● The problem
As the output, give exactly the lines that run from the one with "Task: Select IAsyncSwaggerProvider" through the end of the records below, and omit pictures.

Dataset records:

****************

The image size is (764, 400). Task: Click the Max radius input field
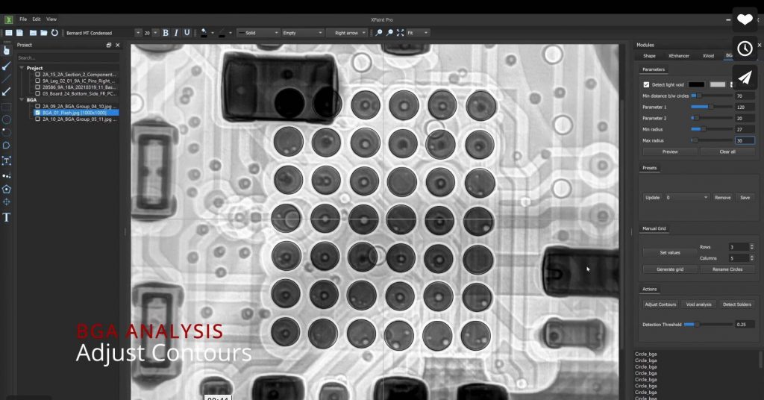click(744, 140)

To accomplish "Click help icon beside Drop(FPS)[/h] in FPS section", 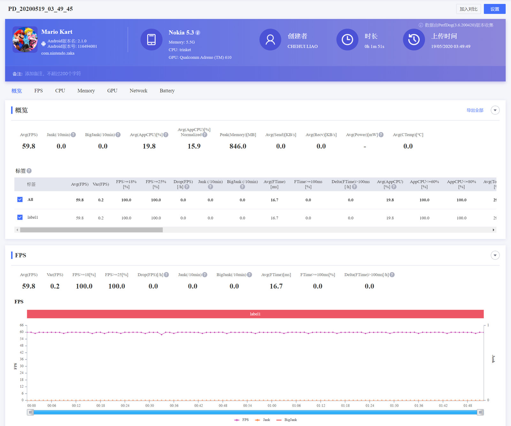I will (166, 275).
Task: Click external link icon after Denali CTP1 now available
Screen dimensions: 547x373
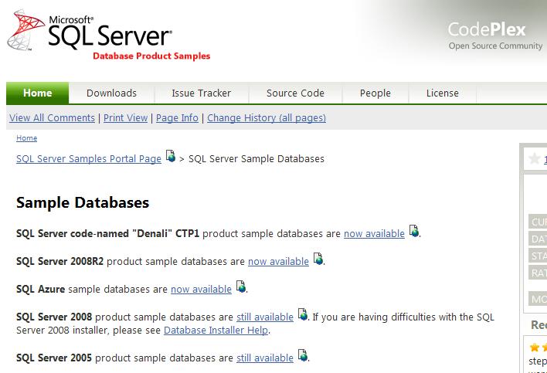Action: (414, 232)
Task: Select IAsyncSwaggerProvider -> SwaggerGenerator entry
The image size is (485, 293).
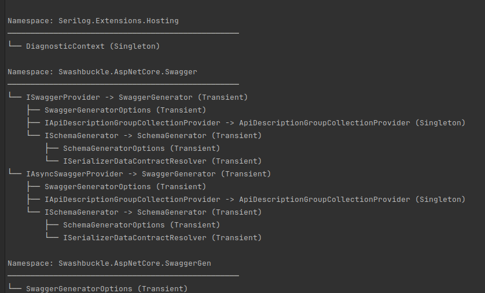Action: [149, 174]
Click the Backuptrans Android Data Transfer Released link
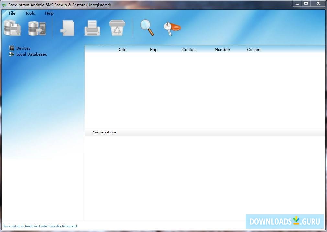The width and height of the screenshot is (327, 232). point(39,226)
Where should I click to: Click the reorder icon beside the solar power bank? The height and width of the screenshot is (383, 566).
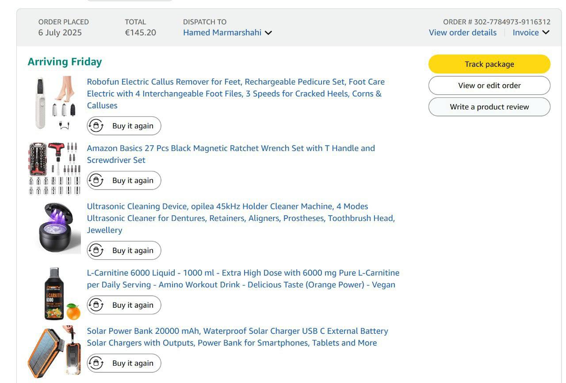(x=96, y=363)
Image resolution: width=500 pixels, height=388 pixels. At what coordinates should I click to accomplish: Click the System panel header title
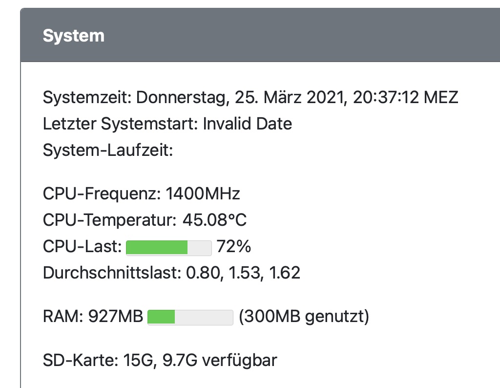coord(74,36)
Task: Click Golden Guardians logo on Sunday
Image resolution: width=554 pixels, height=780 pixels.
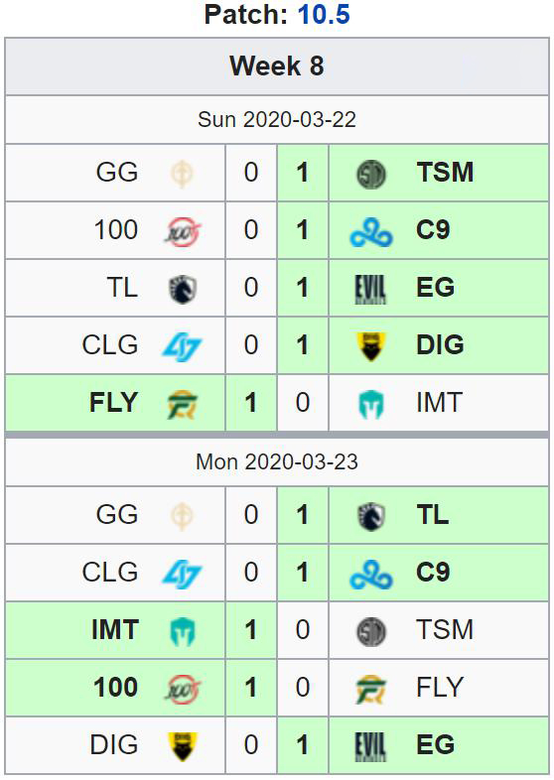Action: pyautogui.click(x=182, y=174)
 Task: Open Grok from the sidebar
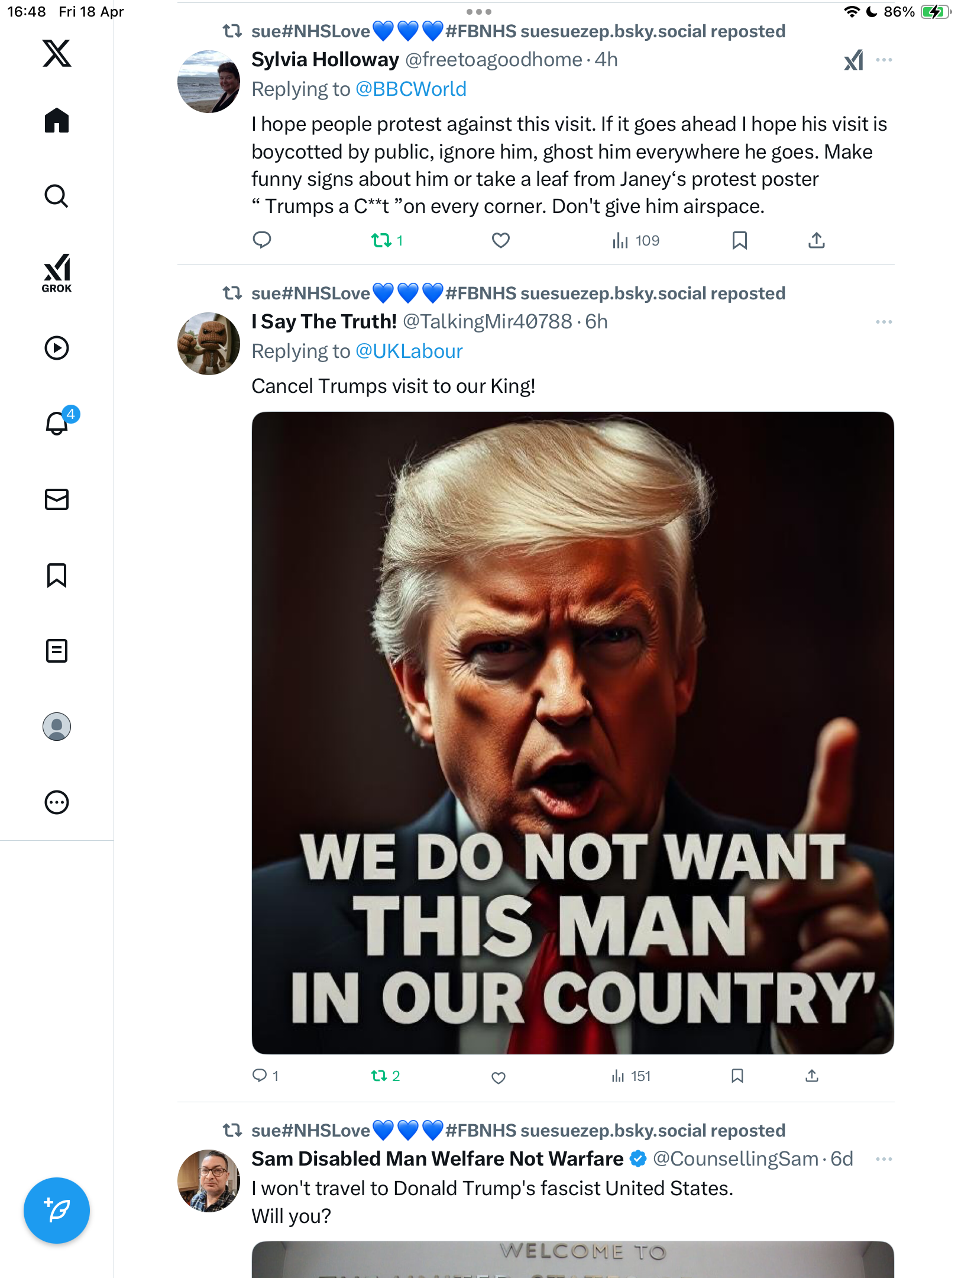pyautogui.click(x=57, y=273)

****************

● Answer area
Task: Select IAsyncSwaggerProvider -> SwaggerGenerator entry
The image size is (485, 293).
Action: [149, 174]
Click the Backuptrans Android Data Transfer Released link
The width and height of the screenshot is (327, 232). point(39,226)
Where should I click to: Click the reorder icon beside the solar power bank? The height and width of the screenshot is (383, 566).
(x=96, y=363)
Image resolution: width=500 pixels, height=388 pixels. At what coordinates should I click to accomplish: Click the System panel header title
coord(74,36)
Task: Click Golden Guardians logo on Sunday
Image resolution: width=554 pixels, height=780 pixels.
Action: pyautogui.click(x=182, y=174)
 Task: Open Grok from the sidebar
pyautogui.click(x=57, y=273)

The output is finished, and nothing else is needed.